The lower castes, despite having much to offer, live in the shadows of Tamil society.

Caste: The Basis of Identity

As Rajan Hoole (2001) points out, In South Asia in general the principal mark of identity is caste. Right before our eyes, Tamils become Sinhalese (especially along the Sinhalese area coastlines) and Sinhalese became Tamils some years ago, although there is no incentive now for anyone to do so. Christians become Hindus and Buddhists. But Caste stays immutable. Language and religion are transmutable.

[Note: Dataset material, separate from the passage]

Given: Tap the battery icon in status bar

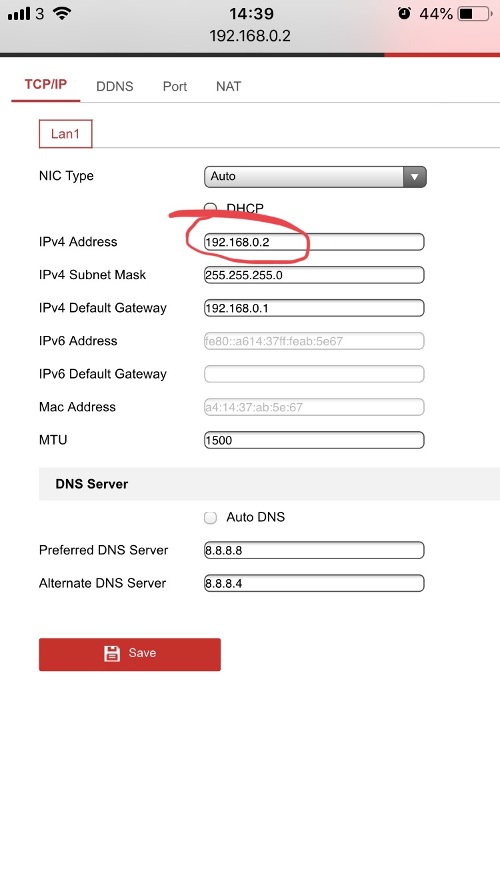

Thus, in the words of Rajan Hoole (2001),

when the Kandyan kingdom in the 18th century was in need of a Kshatriya prince to fill the throne, a Hindu Tamil-speaking Nayakkar from South India was made king and the protector of Buddhism.

He was fully accepted; his line’s later unpopularity was due not to their being Tamil but to their cruelty as Kings. Their royal (Kshatriya) caste is what made them meet requirements. It did not matter that they were both Hindu and Tamil. Their religion and language were matters of little consequence. What mattered was their royal-caste pedigree that entitled them to rule.

We thus have the birth of identity politics in Sri Lanka. Rajan Hoole (2001) writes further,

The introduction of universal adult franchise with the Donoughmore reforms of 1931 found several members of the Sinhalese ruling class changing their religious allegiance from Christianity to Buddhism.

The derisive term, “Donoughmore Buddhist” shows the effect of the Donoughmore Constitution in bringing us to the era of identity politics, identity being based not on religion or language, but on caste. Among the Donoughmore Buddhists were Bandaranaike and Jayewardene who had been Anglicans as already noted. Their religion had transmuted, but their caste remained immutable – in their case, Govigama.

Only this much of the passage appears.